Conférence

Applications of machine learning, genetics and proteomics to sleep medicine

Axe neurophysiologie CIUSSS NIM

Emmanuel Mignot, PhD, University Stanford

Emmanuel Mignot is the Craig Reynolds Professor of Sleep Medicine in the Department of Psychiatry and Behavioral Sciences ta Stanford University and the Director of the Stanford Center for Sleep Sciences and Medicine. He is recognized as having discovered the cause of narcolepsy. Dr. Mignot was born In Paris, France in 1959 and became a US citizen in 2003. He is a former student of the Ecole Normale Superieure (Ulm, Paris, France). He received his M.D. and Ph.D. (molecular pharmacology) from Paris V and VI University respectively in France. He practiced medicine and Psychiatry in France for several years before serving as a visiting scholar at the Stanford Sleep Disorders Clinic and Research Center. He joined as faculty and Director of the Center for Narcolepsy in 1993. He was named Professor of Psychiatry in 2001, and Director of the newly established Stanford Center For Sleep Sciences and Medicine in 2010. He has received numerous award for his work and is a member of both the National Academies of Sciences and Medicine. 
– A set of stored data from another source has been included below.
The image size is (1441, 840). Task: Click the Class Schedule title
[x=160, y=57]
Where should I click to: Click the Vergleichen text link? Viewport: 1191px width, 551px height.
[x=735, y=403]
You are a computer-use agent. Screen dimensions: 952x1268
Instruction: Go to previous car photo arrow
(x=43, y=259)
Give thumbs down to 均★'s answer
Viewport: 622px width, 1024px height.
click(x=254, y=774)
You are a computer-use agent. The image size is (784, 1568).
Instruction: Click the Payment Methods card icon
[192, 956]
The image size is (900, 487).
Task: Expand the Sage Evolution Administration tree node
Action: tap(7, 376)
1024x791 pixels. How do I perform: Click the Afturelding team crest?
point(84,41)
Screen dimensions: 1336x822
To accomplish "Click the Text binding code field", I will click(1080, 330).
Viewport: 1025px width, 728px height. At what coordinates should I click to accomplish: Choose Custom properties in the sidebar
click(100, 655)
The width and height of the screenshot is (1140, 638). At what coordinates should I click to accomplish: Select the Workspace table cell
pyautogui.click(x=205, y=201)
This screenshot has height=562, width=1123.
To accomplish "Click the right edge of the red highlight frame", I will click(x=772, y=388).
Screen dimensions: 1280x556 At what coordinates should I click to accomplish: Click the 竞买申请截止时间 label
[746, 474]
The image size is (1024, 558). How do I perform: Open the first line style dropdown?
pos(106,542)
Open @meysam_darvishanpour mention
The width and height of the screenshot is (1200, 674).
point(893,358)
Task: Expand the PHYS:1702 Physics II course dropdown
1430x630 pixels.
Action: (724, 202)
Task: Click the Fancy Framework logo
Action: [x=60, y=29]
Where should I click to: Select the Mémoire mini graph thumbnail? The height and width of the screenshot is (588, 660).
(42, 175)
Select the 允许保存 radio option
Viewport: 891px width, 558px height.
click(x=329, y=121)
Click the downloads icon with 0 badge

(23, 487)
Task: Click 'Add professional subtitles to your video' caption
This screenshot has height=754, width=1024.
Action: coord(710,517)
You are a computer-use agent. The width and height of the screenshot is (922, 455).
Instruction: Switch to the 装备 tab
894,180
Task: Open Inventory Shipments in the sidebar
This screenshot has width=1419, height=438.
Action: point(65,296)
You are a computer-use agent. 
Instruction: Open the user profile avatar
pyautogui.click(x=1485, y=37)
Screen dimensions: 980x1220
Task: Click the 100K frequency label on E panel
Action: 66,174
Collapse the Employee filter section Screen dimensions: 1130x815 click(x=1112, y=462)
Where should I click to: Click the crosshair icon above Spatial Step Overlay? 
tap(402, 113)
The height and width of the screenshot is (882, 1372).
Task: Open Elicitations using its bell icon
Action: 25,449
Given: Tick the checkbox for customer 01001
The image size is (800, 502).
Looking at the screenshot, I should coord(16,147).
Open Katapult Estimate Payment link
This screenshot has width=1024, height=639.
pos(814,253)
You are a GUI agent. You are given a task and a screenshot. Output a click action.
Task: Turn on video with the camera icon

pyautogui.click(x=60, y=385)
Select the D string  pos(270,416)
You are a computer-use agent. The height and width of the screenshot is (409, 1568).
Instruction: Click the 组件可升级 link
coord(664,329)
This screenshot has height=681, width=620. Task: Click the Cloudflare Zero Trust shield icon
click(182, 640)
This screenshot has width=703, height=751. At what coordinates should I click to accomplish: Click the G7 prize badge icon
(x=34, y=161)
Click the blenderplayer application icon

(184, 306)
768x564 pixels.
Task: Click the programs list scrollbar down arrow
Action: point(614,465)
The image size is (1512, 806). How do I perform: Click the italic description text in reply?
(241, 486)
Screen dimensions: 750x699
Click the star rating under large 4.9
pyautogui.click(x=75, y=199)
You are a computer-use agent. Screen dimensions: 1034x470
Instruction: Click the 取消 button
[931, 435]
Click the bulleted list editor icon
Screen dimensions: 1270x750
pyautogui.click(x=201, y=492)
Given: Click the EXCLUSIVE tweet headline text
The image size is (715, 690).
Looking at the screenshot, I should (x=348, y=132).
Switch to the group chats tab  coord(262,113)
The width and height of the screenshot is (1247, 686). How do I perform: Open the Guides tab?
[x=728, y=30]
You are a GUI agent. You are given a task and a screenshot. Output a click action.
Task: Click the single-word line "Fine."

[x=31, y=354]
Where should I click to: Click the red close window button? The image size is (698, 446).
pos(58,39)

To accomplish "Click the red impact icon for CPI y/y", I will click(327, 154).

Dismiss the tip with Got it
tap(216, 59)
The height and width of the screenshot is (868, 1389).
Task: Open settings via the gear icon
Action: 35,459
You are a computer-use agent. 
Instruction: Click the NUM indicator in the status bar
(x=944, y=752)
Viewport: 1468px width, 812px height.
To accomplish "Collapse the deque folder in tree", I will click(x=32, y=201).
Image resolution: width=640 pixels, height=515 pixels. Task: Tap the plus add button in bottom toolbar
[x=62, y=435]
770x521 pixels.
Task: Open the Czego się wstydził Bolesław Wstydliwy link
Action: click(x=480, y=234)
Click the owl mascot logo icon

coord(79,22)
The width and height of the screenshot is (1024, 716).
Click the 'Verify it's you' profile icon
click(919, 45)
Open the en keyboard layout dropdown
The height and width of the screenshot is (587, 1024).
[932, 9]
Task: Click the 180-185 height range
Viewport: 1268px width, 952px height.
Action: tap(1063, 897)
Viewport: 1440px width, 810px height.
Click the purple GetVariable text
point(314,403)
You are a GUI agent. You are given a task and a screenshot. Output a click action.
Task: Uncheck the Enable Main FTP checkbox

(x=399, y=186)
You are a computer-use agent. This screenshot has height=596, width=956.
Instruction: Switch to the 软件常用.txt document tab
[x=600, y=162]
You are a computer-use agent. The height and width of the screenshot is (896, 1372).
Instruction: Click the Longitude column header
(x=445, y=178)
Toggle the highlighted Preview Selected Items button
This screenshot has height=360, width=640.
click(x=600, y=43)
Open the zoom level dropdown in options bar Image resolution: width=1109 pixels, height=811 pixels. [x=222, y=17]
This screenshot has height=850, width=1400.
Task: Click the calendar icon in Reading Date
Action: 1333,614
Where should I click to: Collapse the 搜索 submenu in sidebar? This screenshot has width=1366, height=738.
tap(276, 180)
Dr. Mignot positionally cloned a mutation in the dog causing narcolepsy (hypocretin receptor 2) and discovered that narcolepsy, affecting 1/2000 people, is caused by an immune-mediated destruction of 70,000 hypocretin/orexin neurons in the hypothalamus, also revealing hypocretins as a novel critical sleep-regulatory pathway. Most of his current research focuses on the neurobiology, genetics and immunology of narcolepsy, with indirect interest in the neuroimmunology of other brain disorders. His laboratory uses state of the art human genetics and immunology techniques, such as genome wide association, exome or whole genome sequencing in the study of human sleep and sleep disorders, with parallel studies in animal models. His laboratory is also interested in web-based assessments of sleep disorders, computer-based processing of polysomnography (PSG), and outcome research.